(Beginning of Data)
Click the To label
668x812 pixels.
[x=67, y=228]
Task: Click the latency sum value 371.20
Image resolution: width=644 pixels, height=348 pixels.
(End of Data)
*Task item*
Retype all the data, changing nothing.

*Task output*
Click the To label
668x812 pixels.
[x=67, y=228]
Task: Click the latency sum value 371.20
Image resolution: width=644 pixels, height=348 pixels.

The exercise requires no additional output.